Qual a cor da felicidade?


Consultando alguns escritos que tentam explicar a relação entre cores e estado de espírito ou tipos específicos de personalidade, notei que as mais escuras tendem a estar ligadas a sentimentos menos agradáveis como tristeza, solidão ou baixa auto-estima. Também descobri que o vermelho e o laranja, por exemplo, tendem a ser associados a comportamentos mais extrovertidos e a sensações mais positivas como bem-estar e satisfação. No entanto, me dei conta que há coisas que nenhuma cor é capaz, realmente, de demonstrar.

A felicidade, por exemplo, é um sentimento que, talvez não seja tão simples de explicar simplesmente por meio de uma cor, seja ela qual for. O amarelo, por exemplo, segundo os "especialistas", está ligado à capacidade de se relacionar com os outros, própria dos extrovertidos, assim como o vermelho indica os que têm o poder da sedução, da conquista. Ambas, portanto, caracterizam-se pelas energias positivas, capazes de tornarem a vida uma viagem prazerosa.

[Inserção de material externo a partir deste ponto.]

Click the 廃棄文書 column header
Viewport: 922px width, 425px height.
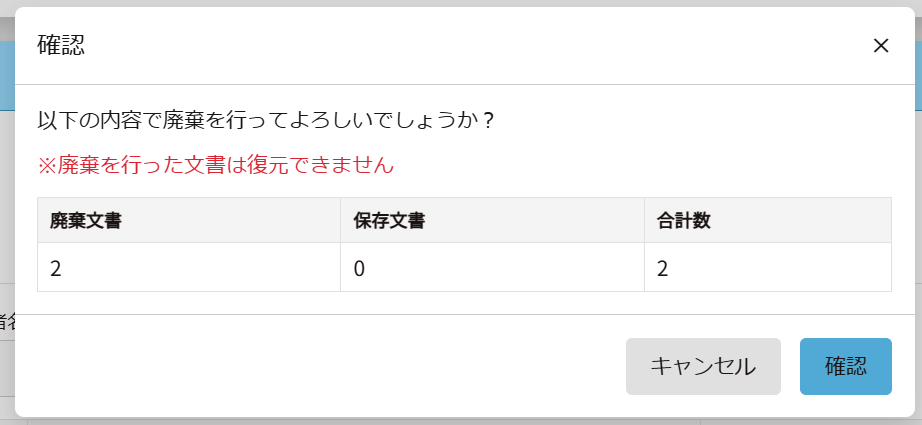coord(86,221)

Quando se trata de alguém com poder de acreditar no futuro, o verde é a marca mais lembrada da mesma forma que ela também indica o poder da transcedência, do misticismo. Enquanto isso, o azul-marinho representaria a tranquilidade, a coragem para superar obstáculos, o autoconhecimento. O violeta já seria o sinal de dualidade espiritual, próxima dos sentimentos mais sombrios.

O branco, por sua vez, estaria ligado a tudo que se refere à luz, à pureza, ao passo que o preto teria fortes ligações com a escuridão, com a morte, com os sentimentos mais abominados pelo homem. Basta se lembrar que os anjos sempre vestem branco, enquanto a "senhora da foice" usa, invariavelmente, preto.

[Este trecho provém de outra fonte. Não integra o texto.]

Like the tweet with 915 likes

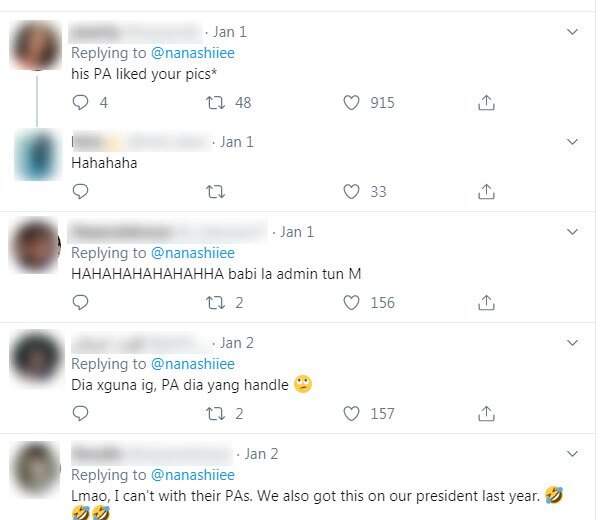[x=351, y=102]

Mas será que seria possível atribuir cor a um estado de ânimo tão complexo e misterioso quanto à felicidade? Que cor se daria a ela? Seria um azul-celeste ou um rosa-choque? Prefiro pensar que esse sentimento não deva ser rotulado de nenhuma forma. A propósito, que cor teria um sorriso, mesmo que tímido? Ou o brilho flamejante de olhos que contagiam com seu brilho, independentemente de serem castanhos, azuis ou verdes? Sinceramente, não creio nessa possibilidade.

Na verdade, penso que o melhor é se deixar envolver por ambos, num momento de pura transcedência, de absoluta falta de palavras, de indescritível sensação de leveza de espírito. Aliás, a razão, a capacidade de ordenar e de classificar não são compatíveis com algo que as palavras não conseguiriam traduzir. Afinal, o que é divino não se precisa explicar: basta sentir.